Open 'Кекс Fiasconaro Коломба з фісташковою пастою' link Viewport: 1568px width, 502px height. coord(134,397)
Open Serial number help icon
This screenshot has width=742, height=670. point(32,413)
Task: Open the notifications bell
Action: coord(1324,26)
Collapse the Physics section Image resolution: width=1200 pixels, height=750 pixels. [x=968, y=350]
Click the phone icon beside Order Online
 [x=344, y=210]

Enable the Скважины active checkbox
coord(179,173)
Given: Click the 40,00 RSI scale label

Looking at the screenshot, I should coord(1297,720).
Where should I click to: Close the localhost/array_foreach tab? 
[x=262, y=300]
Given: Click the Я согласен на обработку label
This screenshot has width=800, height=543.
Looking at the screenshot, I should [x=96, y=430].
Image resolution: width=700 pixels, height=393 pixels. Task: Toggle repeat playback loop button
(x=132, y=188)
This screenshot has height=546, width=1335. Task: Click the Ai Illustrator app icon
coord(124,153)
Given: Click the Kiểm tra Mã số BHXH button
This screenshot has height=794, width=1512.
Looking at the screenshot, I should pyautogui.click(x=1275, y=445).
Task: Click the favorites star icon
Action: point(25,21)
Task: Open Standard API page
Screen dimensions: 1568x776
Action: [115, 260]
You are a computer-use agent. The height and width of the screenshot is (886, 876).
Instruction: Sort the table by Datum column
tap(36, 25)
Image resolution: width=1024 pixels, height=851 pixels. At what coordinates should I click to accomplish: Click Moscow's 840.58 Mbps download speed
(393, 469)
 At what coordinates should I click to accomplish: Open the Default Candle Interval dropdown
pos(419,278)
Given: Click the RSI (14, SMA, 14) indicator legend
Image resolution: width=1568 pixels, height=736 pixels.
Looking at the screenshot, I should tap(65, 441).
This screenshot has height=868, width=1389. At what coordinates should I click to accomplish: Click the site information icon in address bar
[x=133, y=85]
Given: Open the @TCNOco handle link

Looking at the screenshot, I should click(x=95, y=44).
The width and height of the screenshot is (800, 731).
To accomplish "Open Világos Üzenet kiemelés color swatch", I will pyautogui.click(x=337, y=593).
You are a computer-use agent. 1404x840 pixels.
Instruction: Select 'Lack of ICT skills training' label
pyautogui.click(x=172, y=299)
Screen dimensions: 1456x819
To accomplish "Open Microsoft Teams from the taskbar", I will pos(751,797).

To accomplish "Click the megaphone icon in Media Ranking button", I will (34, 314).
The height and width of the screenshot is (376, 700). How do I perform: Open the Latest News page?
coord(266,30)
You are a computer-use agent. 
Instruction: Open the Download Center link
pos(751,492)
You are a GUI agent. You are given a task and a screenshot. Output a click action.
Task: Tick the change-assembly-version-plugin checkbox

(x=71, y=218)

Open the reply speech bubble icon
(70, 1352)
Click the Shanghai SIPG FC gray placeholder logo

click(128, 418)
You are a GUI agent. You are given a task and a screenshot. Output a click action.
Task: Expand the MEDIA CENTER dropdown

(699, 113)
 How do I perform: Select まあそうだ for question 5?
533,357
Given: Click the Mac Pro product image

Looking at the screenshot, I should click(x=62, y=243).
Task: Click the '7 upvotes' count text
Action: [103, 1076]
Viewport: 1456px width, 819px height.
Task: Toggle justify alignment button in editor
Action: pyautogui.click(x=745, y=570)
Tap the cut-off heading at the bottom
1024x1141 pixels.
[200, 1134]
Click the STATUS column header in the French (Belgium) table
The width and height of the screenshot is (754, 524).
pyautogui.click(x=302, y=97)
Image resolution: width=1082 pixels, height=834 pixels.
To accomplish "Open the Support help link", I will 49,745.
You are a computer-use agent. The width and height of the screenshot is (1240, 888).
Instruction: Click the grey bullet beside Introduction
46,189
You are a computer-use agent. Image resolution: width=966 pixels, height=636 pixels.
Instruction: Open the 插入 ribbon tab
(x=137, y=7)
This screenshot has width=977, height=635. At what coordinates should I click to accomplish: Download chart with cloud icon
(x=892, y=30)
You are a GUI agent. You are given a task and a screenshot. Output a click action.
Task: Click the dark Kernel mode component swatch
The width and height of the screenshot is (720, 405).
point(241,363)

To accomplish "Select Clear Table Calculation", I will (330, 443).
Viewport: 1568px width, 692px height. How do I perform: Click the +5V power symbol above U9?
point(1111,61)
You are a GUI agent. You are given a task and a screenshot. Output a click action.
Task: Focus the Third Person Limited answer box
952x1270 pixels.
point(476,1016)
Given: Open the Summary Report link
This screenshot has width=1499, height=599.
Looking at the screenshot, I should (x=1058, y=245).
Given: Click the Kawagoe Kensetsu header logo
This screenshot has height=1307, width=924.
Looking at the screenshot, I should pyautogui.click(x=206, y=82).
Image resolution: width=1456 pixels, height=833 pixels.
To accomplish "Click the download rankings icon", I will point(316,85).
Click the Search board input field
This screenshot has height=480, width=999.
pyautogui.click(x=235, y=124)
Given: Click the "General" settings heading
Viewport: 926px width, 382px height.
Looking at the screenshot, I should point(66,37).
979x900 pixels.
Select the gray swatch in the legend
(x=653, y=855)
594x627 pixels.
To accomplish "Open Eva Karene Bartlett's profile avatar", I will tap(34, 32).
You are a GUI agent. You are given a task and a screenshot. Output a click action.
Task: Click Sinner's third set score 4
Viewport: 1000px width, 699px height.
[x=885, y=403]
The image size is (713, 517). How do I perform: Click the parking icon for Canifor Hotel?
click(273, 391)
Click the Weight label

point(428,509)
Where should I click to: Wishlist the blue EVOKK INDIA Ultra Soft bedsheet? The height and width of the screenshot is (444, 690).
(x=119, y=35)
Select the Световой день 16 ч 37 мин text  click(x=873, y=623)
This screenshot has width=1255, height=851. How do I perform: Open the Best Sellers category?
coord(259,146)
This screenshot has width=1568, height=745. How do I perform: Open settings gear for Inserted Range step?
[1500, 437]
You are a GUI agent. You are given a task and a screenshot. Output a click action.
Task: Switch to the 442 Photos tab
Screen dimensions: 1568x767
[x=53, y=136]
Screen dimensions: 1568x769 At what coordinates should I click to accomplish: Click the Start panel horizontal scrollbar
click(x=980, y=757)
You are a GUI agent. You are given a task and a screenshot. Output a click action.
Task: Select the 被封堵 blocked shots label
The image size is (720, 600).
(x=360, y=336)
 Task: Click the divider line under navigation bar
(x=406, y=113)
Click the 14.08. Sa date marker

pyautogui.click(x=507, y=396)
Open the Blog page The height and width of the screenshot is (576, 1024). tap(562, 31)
──────────────────────────────
What is expected: Would you please transcribe the lines above exactly, starting with the first line of the material and ending with the line that has "You are a computer-use agent. 1404x840"?

Answer to the problem:
Open 'Кекс Fiasconaro Коломба з фісташковою пастою' link Viewport: 1568px width, 502px height. coord(134,397)
Open Serial number help icon
This screenshot has width=742, height=670. point(32,413)
Task: Open the notifications bell
Action: coord(1324,26)
Collapse the Physics section Image resolution: width=1200 pixels, height=750 pixels. [x=968, y=350]
Click the phone icon beside Order Online
 [x=344, y=210]

Enable the Скважины active checkbox
coord(179,173)
Given: Click the 40,00 RSI scale label

Looking at the screenshot, I should coord(1297,720).
Where should I click to: Close the localhost/array_foreach tab? 
[x=262, y=300]
Given: Click the Я согласен на обработку label
This screenshot has width=800, height=543.
Looking at the screenshot, I should [x=96, y=430].
Image resolution: width=700 pixels, height=393 pixels. Task: Toggle repeat playback loop button
(x=132, y=188)
This screenshot has height=546, width=1335. Task: Click the Ai Illustrator app icon
coord(124,153)
Given: Click the Kiểm tra Mã số BHXH button
This screenshot has height=794, width=1512.
Looking at the screenshot, I should pyautogui.click(x=1275, y=445).
Task: Click the favorites star icon
Action: point(25,21)
Task: Open Standard API page
Screen dimensions: 1568x776
Action: [115, 260]
You are a computer-use agent. The height and width of the screenshot is (886, 876).
Instruction: Sort the table by Datum column
tap(36, 25)
Image resolution: width=1024 pixels, height=851 pixels. At what coordinates should I click to accomplish: Click Moscow's 840.58 Mbps download speed
(393, 469)
 At what coordinates should I click to accomplish: Open the Default Candle Interval dropdown
pos(419,278)
Given: Click the RSI (14, SMA, 14) indicator legend
Image resolution: width=1568 pixels, height=736 pixels.
Looking at the screenshot, I should tap(65, 441).
This screenshot has height=868, width=1389. At what coordinates should I click to accomplish: Click the site information icon in address bar
[x=133, y=85]
Given: Open the @TCNOco handle link

Looking at the screenshot, I should click(x=95, y=44).
The width and height of the screenshot is (800, 731).
To accomplish "Open Világos Üzenet kiemelés color swatch", I will pyautogui.click(x=337, y=593).
You are a computer-use agent. 1404x840 pixels.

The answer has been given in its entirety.